## AIM OF THE TASK
Transcribe the line with "Screen dimensions: 2027x1185" and all the lines that follow it in the material below, exactly as they stand.
=== Section Start ===
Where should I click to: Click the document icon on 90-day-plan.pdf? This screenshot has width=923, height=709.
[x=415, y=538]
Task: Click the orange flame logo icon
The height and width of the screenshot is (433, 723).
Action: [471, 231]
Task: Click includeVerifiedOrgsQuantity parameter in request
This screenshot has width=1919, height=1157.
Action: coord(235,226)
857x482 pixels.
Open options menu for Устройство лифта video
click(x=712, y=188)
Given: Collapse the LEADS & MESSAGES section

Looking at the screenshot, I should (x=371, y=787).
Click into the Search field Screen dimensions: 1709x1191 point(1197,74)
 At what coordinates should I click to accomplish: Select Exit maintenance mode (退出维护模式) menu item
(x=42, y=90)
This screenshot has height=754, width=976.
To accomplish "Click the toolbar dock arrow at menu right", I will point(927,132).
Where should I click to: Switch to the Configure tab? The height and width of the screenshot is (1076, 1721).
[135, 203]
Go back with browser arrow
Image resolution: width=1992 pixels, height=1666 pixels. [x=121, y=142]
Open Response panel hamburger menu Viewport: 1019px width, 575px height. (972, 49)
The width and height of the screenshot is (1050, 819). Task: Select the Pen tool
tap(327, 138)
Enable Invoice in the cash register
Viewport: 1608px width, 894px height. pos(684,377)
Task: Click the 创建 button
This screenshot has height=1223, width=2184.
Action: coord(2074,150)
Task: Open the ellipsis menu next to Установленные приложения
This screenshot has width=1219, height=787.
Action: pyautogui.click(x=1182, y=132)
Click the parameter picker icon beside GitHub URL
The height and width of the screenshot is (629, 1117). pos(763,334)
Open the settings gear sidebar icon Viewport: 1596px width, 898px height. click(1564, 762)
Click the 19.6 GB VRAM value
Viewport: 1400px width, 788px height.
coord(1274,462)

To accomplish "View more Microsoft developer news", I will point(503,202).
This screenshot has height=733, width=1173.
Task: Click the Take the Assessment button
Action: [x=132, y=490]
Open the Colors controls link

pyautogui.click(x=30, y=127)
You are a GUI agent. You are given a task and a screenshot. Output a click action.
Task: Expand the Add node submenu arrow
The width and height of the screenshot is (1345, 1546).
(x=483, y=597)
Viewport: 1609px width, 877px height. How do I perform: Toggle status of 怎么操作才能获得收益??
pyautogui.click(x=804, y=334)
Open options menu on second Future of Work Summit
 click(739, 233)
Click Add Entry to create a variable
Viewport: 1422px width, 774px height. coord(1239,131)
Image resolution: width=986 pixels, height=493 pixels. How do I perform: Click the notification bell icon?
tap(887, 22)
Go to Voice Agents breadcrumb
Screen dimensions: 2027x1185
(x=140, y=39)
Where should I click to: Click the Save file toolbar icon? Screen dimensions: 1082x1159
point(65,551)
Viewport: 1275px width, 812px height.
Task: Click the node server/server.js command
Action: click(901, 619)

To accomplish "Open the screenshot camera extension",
=== Section End ===
## SOLUTION
Screen dimensions: 2027x1185
(x=140, y=39)
Where should I click to: Click the Save file toolbar icon? Screen dimensions: 1082x1159
point(65,551)
Viewport: 1275px width, 812px height.
Task: Click the node server/server.js command
Action: click(901, 619)

To accomplish "Open the screenshot camera extension",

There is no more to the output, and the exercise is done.